Kapıya yönelip tekmelemeye başladığım zaman kapının diğer tarafından kısık sesle bir küfür mırıltısı duydum.
"Sikeyim sadece odada sessizce duramıyor musun?"
"Sanki burda kalmak istiyorum gerizekalı. Sigaram bitti. Sigara al bana."
"Az içseydin. Bu istediğin 3. paket."
"Ya sigara alırsın ya da...kapıyı sen bana sigara alana kadar tekmelerim." Diyip kapıya dolgu topuk ayakkabımla vurmaya devam ettim.
"Siktiğimin kızılı. Tamam alacağım sigaranı sadece ses çıkartmayı artık kes!" Dedi kükrer bi sesle. Umrumda mıydı... Uhm hayır değildi.
"Sevdiğim damla sakızından da alır mısın gitmişken." Dedim daha nazik bi tonla. Homurdanarak kapının sert kapanma sesini duydum. Bu sanırım evet demek oluyordu.
Yerde duran yatağa attığım son sigaramla çakmağımı aldım ve tekrar balkona gittim. Odanın kokmasını önemsediğimden değil. Sadece dışarıya bakınca şu anki durumum o kadar aklıma gelmiyordu.
Tekrar yıldızları sayma girişimime başlarken kapının açılma sesini duydum. Balkonla odayı ayıran cam boydan olduğu için o uykusuz mavi kanlanmış gözleri gördüm. Yatağın üzerine sigara paketi ile sakızı atarken elimde olan sigaramdan bir fırt daha alıp yavaşça üfledim. Bana karşı bakarken gözlerinde sanki hafif bir hayal kırıklığı hissettim. Evet bu onun tamamen hayal kırıklığı bakışıydı. Yatmakla oturmak arasında olan rahat pozisyonumdan kurtulup dik bir vaziyette ona doğru döndüm. Bu esnada sigaramı içmeyi de ihmal etmiyordum.

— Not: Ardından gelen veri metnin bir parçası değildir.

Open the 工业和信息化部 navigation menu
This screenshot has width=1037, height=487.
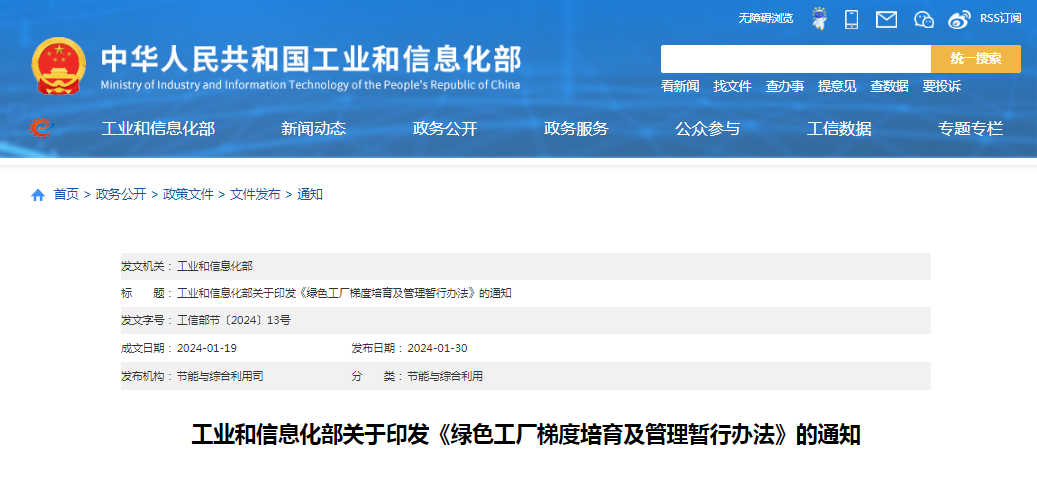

Tam ayağa kalkıp odaya geri döncektim ki ne yapacağımı anlamış gibi bir şekilde elini kaldırdı. Dur dermiş gibi. Bende durdum. O özür diler bakışlarla kapıyı kapatıp yeniden kitlerken oturduğum yumuşak minderde derin bir nefes vererek eski pozisyonuma geri döndüm. Kaçmayacaktım ki sadece açıklamak istemiştim. Burda olmamın nedeninin de farkındaydım. Hatalıydım. Sadece artık gitmek ve o hayatıma girmeden önceki yaşantıma geri dönmek istiyordum. Sanırım?
ŞİMDİ OKUDUĞUN
Who Are The Real You ?/ Michael Clifford
FanfictionAcılarından uzakta kalmak için yeni bir yere hayatındaki herkesten koparak taşınan Rosalie Brooke Dixon gelmeden önce kendisine verdiği 'umursamak yok' sözünü tutacak mı yoksa çalıştığı barda karşısına çıkan Michael için bu sözünü yıkacak mı. Yaptığ...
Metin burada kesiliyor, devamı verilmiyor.